- [REQUIRED ACTION]
The listing below has to be output exactly as given, less its pictures.

»»

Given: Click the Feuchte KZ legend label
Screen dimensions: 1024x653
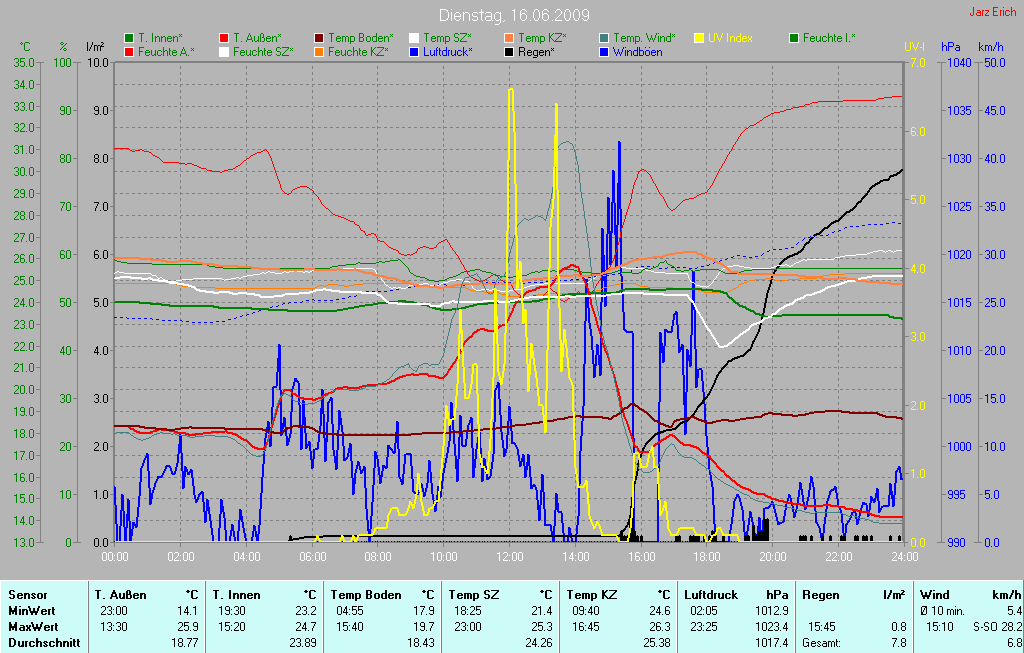Looking at the screenshot, I should pyautogui.click(x=357, y=51).
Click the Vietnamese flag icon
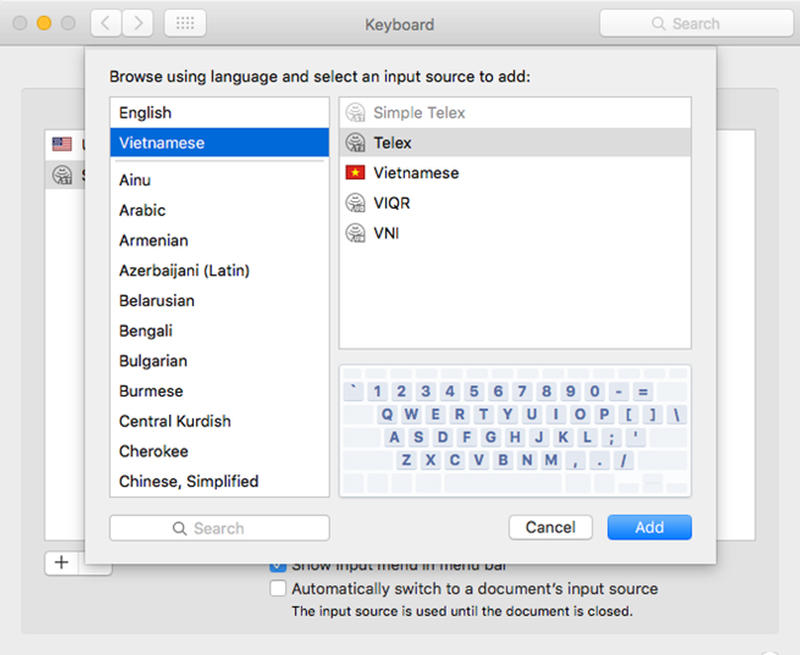 pyautogui.click(x=354, y=173)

««

- [ANSWER TO THIS EXERCISE]
Given: Click the Feuchte KZ legend label
Screen dimensions: 1024x653
Looking at the screenshot, I should pyautogui.click(x=357, y=51).
Click the Vietnamese flag icon
 pyautogui.click(x=354, y=173)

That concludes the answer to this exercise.